What are Chemokines?

Chemokines are chemotactic cytokines which play a crucial role in immune and inflammatory reactions and in viral infection. They are approximately 8 to 11 kilodaltons (kD) in molecular weight and are active over a 1 to 100 ng/ml concentration.

Chemokines are produced by a wide variety of cell types. The production of chemokines is induced by exogenous irritants and endogenous mediators such as IL-1, TNF- a, PDGF, and IFN-a.

Their name chemokines is derived from their ability to induce directed chemotaxis in nearby responsive cells. They attract and activate leukocytes and regulate diverse cellular systems and organs ranging from blood vessels to the central nervous system.

Some chemokines are considered pro-inflammatory and can be induced during an immune response to promote cells of the immune system to a site of infection, while others are considered homeostatic and are involved in controlling the migration of cells during normal processes of tissue maintenance or development.

Chemokines are found in all vertebrates, some viruses and some bacteria, but none have been described for other invertebrates. These proteins exert their biological effects by interacting with G protein-linked transmembrane receptors called chemokine receptors that are selectively found on the surfaces of their target cells.

Interaction between the chemotactic factor and its corresponding receptor triggers a series of coordinated biochemical events which include changes in the cell transmembrane potential, altered cyclic nucleotide levels and ion flow across the cytoplasmic membrane and increased glucose utilization and oxygen consumption.

The composition of membrane phospholipids is altered and arachidonic acid released by phospholipases, is metabolized into a number of biologically active intermediates and products.

Within a few minutes, the leukocyte changes its shape that is oriented along the direction of chemotactic gradient. Reorganization of cytoskeletal contractile elements, particularly actin microfilaments and microtubular structures, contributes to the change in shape.

The amino acids such as cysteines that are important for creating three dimentional tertiary structures are conserved in all chemokines. All the chemokine molecules share 20-50% structural similarities, including four conserved cysteine residues which form disulphide bonds in the tertiary structure of the proteins.

The first two cysteines are situated near the N-terminal end of the mature protein, the third cysteine resides in the centre of the molecule and the fourth is in C-terminal end.

Approximately 50 human chemokines that are known segregate into four families on the basis of differences in structure (especialy on the spacing of their first two cysteine residues) and function. They are as follows:

(1) CC chemokines:

The largest family of chemokines is named as “CC chemokines” due to the presence of first two of the four cysteine residues in adjacent position to each other. About 27 distinct members of this subgroup have been reported in mammals.

A small number of CC chemokines possess six cysteine amino acids instead of four. CC chemokines attract mononuclear cells to the site of chronic inflammation.

The most thoroughly characterized CC chemokine is monocyte chemoattractant protein 1 (MCP-1), termed as “chemokine ligand or CCL2” in the systematic nomenclature. It is a potent agonist for monocytes, dendritic cells, memory T cells, and basophils.

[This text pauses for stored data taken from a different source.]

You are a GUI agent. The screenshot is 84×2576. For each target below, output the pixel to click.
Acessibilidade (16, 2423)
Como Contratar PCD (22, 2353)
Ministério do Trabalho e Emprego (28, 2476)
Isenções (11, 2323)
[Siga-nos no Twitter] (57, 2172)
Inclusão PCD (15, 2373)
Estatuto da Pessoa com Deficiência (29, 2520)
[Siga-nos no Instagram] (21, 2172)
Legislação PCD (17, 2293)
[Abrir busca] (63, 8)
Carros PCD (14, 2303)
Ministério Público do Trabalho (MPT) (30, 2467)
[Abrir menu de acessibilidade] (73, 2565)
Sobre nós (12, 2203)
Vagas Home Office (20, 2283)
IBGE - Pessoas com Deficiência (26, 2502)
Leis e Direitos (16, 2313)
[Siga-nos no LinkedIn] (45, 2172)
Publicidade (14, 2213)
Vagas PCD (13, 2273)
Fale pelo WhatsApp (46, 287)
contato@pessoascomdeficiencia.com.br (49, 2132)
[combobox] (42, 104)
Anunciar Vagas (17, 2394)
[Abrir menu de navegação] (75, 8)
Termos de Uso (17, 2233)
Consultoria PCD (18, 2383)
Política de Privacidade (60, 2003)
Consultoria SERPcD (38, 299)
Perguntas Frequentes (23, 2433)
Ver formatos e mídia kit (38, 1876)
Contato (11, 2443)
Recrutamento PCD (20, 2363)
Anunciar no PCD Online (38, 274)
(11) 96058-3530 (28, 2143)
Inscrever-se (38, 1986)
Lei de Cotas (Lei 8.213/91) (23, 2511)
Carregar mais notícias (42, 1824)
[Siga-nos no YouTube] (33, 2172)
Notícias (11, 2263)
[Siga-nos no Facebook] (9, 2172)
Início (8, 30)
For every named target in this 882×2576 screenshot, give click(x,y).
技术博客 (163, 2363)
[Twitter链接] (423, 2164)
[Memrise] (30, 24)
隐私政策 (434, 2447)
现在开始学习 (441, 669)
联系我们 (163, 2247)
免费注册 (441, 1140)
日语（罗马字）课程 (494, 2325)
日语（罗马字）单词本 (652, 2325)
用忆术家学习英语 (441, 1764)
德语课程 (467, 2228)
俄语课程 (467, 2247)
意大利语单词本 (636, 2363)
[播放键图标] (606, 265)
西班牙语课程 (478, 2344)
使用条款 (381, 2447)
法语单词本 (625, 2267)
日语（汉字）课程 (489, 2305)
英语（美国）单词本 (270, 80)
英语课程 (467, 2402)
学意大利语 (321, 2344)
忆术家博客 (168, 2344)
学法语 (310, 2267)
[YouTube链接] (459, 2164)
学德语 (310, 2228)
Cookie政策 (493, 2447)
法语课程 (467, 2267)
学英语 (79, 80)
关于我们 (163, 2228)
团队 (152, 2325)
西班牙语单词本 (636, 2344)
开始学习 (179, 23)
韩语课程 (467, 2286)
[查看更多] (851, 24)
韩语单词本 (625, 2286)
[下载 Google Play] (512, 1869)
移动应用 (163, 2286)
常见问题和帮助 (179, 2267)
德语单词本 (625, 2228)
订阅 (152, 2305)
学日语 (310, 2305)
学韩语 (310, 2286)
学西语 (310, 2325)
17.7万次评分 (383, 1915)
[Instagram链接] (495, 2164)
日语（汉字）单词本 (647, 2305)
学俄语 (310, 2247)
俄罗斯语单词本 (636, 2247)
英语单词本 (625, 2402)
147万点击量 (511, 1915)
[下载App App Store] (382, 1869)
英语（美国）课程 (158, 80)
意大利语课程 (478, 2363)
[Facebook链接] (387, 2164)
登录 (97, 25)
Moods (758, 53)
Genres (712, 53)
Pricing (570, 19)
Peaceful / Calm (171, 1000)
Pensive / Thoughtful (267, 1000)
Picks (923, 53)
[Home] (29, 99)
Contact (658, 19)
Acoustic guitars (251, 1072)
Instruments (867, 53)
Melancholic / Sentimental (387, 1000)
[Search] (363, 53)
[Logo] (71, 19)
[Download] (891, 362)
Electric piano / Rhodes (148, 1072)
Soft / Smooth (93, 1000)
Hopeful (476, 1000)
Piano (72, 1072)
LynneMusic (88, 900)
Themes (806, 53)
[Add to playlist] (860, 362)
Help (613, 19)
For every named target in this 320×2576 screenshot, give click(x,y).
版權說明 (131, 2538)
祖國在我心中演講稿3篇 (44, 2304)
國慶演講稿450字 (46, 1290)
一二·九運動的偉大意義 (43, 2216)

Other CC chemokines include macrophage inflammatory protein-1 alpha (MlP-la) (CCL3), MIP-1-beta (CCL4) and RANTES (CCL5).

(2) CXC chemokines:

The second family CXC chemokines consists of a single amino acid residue between the first two canonical cysteines. The letter “X”represent the amino acid present between the two cysteines. 17 different CXC chemokines have been described in mammals and are subdivided into two categories based on the presence of specific amino acid sequence “glutamic acid- leucine-arginine” or ELR for short before the first cysteine.

ELR-positive CXC chemokines eg. Interleukin-8 (CXCL8) specifically induces neutrophils to leave the bloodstream and enter into the surrounding tissue. Other CXC chemokines that lack the ELR e.g. interleukin-13 (CXCL13) tend to be chemoattractant for lymphocytes.

The prototype CXCL8 also activates monocytes and may direct the recruitment of these cells to vascular lesions.

(3) C chemokines:

The third group of chemokines is known as the C chemokines (or chemokines). Unlike all other chemokines the C (gamma) subfamily lacks the first and third cysteine residues.

Lymphotactin (also known as SCM-1 alpha) and SCM-1 beta are currently the only two family members. Both have chemotactic activity for lymphocytes and NK cells.

(4) CX3C chemokines:

The fourth group of chemokines have three amino acids between the two cysteines hence it is termed as ‘CX3C chemokine” or “d-chemokines”.

The only CX3C chemokine discovered to date is fractalkine or CX3CL1. It is both secreted and tethered to the surface of the cell that expresses it, thereby serving as both a chemoattractant and as an adhesion molecule.

Within the fascinating world of chemokines, C and CX3C chemokines have long been regarded as two minor components, even though they present unique features and show less redundancy than the other chemokine families.

Nevertheless, the body of data on their expression and role in various inflammatory disorders has grown in the past few years.